[rspec-users] How to spec code with multiple (interacting) paths
Ashley Moran
work at ashleymoran.me.uk
Thu Feb 22 10:40:04 EST 2007
On 20 Feb 2007, at 13:05, Jerry West wrote:
> I doubt there is an ideal solution. You might try to encapsulate the
> different behaviours in different classes (each spec'd separately).
> Where there are true alternatives, you could use SimpleDelegator to
> delegate to the appropriate class depending on your flag. No less
> work
> but conceptually cleaner perhaps.
Jerry
One of the times this crops up most is with Rails controllers that
behave differently based on their parameters. So, for example, I'm
writing a credit card form now that behaves differently if there is
a start date or not. Another one was a case when a form action was
receiving 3 models and 3 confirmation checkboxes, and I wanted to
spec the behaviour in the case of each being invalid. I'm not sure I
could really split these up anyway.
> Alternatively (better?) work to eliminate the flag. especially if
> it's a
> do / don't do choice. If you don't need to do something, don't
> call the
> code. Push the decision and hence the spec up a level. The calling
> routine should not do anything if the flag is false. This is the
> boundary case of delegation: there's no need to spec a class that
> doesn't do anything.
I gave a boolean as a simple example. I've wrote other code that
does all sorts of wierd stuff depending on where values lie, so there
are many possible paths. Again, I'm mainly concerned right now with
controllers, so the only layer above is the browser. And if I'm
writing models, the last thing I want to do is push decisions up into
the controller, because it would divide the business logic.

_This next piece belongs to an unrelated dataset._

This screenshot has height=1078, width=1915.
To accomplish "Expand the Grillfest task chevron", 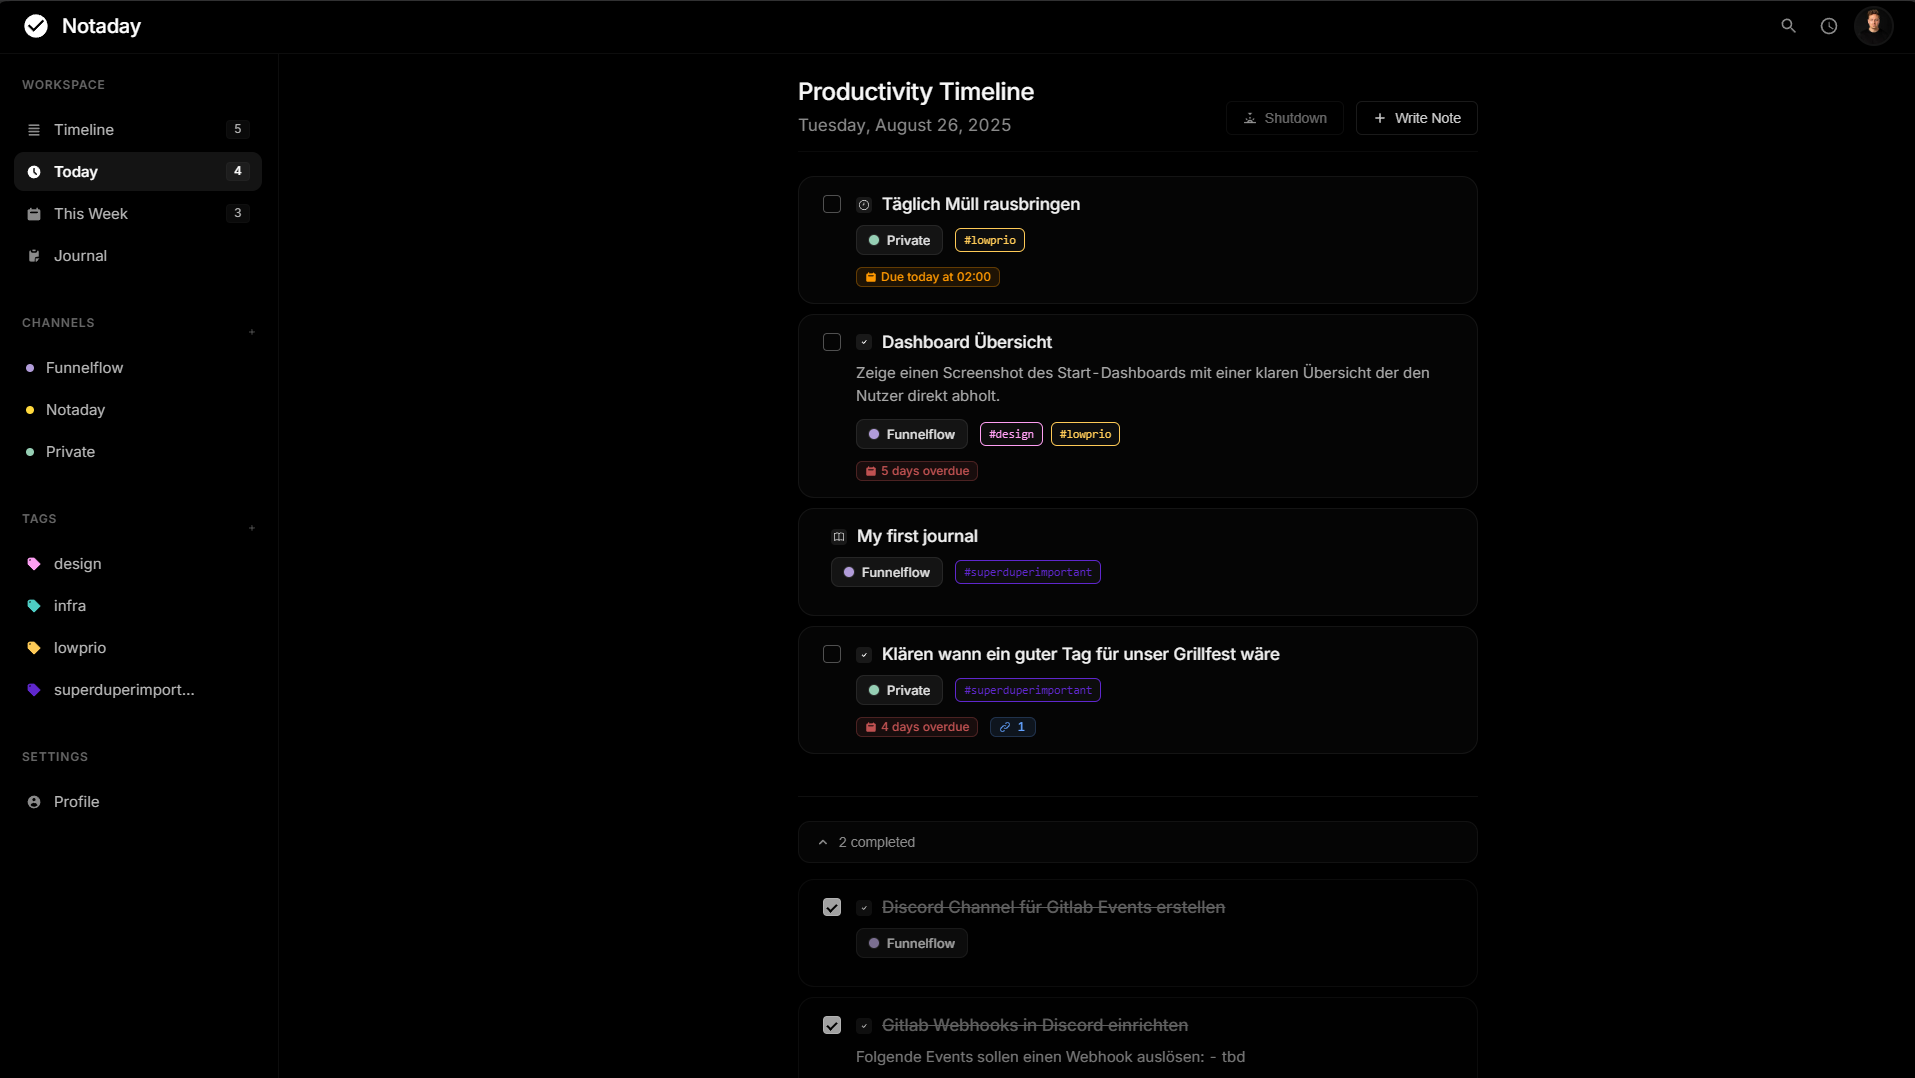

I suppose what I could do with controllers is split out the code that
deals with the parameters, something along the lines of (but better
thought out than) this brain dump:
class ApplicantController < ApplicationController
class SaveDetailsParameterParser
def new(params)
# create models
end
# models
def applicant; end
def address; end
def vehicle; end
def models_valid?; end
end
def save_details
p = SaveDetailsParameterParser.new(params)
redirect_to :action => 'error_page' if !p.models_valid?
end
end
This would be acting like a factory for all objects required by the
action, and could be specified independently. Then I wouldn't need
to check that the controller behaves correctly under 3 different
invalid models, just that if anything is invalid it behaves
correctly. (Pretty much identical to the way you spec the individual
validations in a model, then spec that the controller behaves
correctly if its invalid.)
Maybe you were thinking along these lines? It's hard to put things
across sometimes without writing code out.